Sequestro beni colpisce rete criminale oltre un milione di euro

Confisca mirata contro clan attivi tra Roma e Frascati

I Carabinieri del Nucleo Investigativo di Roma hanno eseguito un articolato sequestro beni disposto d’urgenza dalla Direzione Distrettuale Antimafia, colpendo il patrimonio riconducibile a quattro detenuti ritenuti parte di un sistema criminale radicato tra Roma e Frascati. L’operazione, sviluppata dopo l’ondata di arresti del 5 dicembre 2025, si inserisce nella strategia di aggressione ai profitti illeciti attraverso l’istituto della confisca allargata, strumento che consente di intervenire sui beni in evidente sproporzione rispetto ai redditi dichiarati.
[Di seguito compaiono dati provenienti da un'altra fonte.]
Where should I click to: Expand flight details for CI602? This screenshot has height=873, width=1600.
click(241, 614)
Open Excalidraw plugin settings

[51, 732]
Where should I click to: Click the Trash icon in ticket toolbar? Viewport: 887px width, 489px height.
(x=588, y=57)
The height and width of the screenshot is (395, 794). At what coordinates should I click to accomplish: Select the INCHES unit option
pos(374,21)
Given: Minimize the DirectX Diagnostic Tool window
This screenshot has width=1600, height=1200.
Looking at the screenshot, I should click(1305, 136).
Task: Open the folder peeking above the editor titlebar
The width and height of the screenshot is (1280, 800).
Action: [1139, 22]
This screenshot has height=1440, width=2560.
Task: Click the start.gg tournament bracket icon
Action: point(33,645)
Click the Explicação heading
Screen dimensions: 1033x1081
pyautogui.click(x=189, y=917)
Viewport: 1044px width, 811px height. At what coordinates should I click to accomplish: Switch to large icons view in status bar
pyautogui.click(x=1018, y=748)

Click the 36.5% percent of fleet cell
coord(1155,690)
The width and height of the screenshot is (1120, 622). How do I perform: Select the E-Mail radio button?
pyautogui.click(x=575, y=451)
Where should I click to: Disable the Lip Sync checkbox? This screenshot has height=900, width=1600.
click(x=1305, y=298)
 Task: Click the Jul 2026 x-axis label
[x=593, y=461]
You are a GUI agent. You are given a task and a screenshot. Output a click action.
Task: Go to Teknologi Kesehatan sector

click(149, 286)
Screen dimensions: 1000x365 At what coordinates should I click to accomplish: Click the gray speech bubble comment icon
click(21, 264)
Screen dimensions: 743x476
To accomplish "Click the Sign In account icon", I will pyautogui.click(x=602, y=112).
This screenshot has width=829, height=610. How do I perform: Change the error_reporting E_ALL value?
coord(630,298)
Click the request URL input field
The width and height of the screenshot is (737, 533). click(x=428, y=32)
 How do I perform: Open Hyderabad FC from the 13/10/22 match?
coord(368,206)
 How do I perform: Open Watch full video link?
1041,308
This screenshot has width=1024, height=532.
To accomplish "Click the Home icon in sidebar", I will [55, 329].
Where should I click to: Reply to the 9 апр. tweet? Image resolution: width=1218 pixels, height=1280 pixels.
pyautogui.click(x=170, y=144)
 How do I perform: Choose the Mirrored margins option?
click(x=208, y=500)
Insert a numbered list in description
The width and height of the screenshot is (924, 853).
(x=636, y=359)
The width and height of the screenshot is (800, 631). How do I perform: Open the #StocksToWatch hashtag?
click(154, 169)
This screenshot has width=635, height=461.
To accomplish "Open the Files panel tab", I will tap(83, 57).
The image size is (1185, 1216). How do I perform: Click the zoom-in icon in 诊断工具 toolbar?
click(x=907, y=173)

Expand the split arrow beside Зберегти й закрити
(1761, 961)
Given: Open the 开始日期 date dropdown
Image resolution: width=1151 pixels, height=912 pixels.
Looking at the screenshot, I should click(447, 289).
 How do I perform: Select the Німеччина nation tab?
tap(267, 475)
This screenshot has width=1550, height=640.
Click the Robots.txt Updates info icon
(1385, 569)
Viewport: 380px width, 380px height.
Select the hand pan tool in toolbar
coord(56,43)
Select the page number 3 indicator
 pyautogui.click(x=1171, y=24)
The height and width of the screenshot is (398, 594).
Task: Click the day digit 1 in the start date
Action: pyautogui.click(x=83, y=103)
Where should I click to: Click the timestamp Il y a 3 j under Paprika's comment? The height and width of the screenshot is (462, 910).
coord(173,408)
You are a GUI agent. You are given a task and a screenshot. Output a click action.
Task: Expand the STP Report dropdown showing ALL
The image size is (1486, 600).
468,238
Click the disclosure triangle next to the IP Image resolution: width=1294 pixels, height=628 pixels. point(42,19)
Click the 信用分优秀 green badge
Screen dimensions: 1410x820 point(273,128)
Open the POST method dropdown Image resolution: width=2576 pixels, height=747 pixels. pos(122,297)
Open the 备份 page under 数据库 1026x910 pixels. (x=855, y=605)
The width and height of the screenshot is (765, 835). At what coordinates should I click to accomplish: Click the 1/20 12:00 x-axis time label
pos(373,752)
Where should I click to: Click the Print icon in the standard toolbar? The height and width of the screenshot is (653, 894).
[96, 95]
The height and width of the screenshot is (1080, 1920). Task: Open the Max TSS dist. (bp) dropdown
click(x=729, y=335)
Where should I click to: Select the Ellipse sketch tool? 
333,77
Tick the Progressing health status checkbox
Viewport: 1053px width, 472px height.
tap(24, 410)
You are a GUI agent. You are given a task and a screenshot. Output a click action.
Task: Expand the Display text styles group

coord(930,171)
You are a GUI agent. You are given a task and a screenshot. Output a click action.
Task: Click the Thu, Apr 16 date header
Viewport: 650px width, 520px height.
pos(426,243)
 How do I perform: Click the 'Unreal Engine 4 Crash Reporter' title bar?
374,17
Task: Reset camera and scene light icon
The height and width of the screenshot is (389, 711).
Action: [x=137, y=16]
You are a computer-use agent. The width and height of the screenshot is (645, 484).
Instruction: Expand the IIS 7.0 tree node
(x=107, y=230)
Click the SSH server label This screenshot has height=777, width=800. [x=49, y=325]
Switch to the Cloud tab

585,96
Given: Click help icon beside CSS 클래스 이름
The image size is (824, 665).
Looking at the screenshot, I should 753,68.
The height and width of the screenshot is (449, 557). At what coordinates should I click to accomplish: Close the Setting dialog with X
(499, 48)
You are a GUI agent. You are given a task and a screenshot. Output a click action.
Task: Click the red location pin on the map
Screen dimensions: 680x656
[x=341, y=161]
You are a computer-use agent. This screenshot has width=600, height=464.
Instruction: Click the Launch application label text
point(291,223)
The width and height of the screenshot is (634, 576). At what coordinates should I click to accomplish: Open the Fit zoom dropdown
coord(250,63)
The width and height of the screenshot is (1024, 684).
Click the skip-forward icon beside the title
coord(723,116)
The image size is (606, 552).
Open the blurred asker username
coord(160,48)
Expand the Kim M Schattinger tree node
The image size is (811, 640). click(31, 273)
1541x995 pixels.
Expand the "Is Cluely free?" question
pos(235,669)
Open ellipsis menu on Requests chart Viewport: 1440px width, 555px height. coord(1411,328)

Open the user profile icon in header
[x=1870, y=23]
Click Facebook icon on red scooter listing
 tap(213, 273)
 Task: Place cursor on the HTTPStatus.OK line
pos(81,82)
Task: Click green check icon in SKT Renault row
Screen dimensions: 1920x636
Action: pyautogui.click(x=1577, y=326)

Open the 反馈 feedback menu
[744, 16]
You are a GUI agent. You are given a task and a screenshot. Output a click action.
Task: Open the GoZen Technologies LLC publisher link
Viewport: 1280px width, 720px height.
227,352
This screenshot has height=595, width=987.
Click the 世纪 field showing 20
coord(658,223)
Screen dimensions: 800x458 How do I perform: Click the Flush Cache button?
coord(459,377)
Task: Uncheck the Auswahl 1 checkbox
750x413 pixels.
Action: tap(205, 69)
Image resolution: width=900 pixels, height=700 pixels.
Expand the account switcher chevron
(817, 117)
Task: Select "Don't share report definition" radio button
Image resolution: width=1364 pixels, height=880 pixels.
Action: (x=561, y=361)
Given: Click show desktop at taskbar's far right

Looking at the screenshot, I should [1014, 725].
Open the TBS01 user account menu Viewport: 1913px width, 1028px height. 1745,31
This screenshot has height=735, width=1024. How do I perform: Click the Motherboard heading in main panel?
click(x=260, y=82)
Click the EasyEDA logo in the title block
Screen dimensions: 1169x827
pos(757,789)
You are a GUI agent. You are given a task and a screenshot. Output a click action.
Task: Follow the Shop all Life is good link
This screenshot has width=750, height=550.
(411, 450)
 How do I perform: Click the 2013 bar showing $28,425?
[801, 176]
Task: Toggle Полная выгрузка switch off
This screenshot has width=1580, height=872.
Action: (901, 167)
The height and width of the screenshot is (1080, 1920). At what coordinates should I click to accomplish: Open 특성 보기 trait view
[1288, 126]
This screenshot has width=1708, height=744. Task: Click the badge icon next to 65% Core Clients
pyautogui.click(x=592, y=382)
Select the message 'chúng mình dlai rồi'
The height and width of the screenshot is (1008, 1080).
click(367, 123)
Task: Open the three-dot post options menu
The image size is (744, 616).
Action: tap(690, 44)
### Indagini economiche e patrimonio sotto osservazione

Le verifiche patrimoniali, condotte dai militari del Nucleo Investigativo, hanno ricostruito un quadro finanziario definito dagli inquirenti come fortemente incoerente con le disponibilità ufficiali degli indagati e dei loro nuclei familiari. L’analisi ha messo in luce movimenti sospetti, disponibilità liquide non giustificate e un tenore di vita incompatibile con le attività economiche dichiarate.

Gli accertamenti sono stati integralmente recepiti dalla DDA, che ha ritenuto necessario intervenire con un provvedimento urgente per impedire la dispersione dei beni e preservare gli elementi utili al procedimento in corso. L’azione si concentra su figure già coinvolte in un’indagine che aveva portato all’arresto di 14 persone, accusate a vario titolo di tentato omicidio, traffico di droga, estorsioni e sequestri di persona aggravati dal metodo mafioso.

### Beni sequestrati e valore complessivo dell’operazione

Il sequestro ha riguardato un patrimonio stimato in oltre un milione di euro, composto da beni mobili di pregio e disponibilità finanziarie distribuite su diversi conti. Tra gli elementi acquisiti figurano tre autovetture, una moto, venti orologi di lusso, rapporti bancari e due cassette di sicurezza.

Durante le fasi esecutive i Carabinieri hanno individuato ulteriori disponibilità non inizialmente incluse nel decreto, tra cui somme presenti su conti riconducibili alla moglie di uno degli indagati e sette orologi di alta gamma del valore di circa 150 mila euro custoditi in una cassetta di sicurezza. Un insieme di beni che, secondo gli investigatori, rappresenta una parte significativa del patrimonio accumulato attraverso attività illecite.

### Un provvedimento cautelare nel rispetto delle garanzie

Il sequestro rientra nella fase delle indagini preliminari e mantiene natura cautelare. La responsabilità degli indagati potrà essere accertata solo al termine del processo, nel rispetto del principio di presunzione di innocenza. L’obiettivo dell’operazione è impedire che patrimoni sospetti possano essere dispersi o reimpiegati, garantendo la piena tracciabilità delle ricchezze riconducibili ai soggetti coinvolti.

L’intervento, spiegano fonti investigative, rappresenta un ulteriore tassello nella strategia di contrasto ai gruppi criminali che operano nell’area metropolitana, dove la pressione economica esercitata dalle organizzazioni continua a rappresentare un fattore di rischio per il tessuto sociale e imprenditoriale. La sottrazione dei beni, sottolineano gli inquirenti, costituisce uno degli strumenti più efficaci per indebolire la capacità operativa delle consorterie e limitarne l’influenza sul territorio.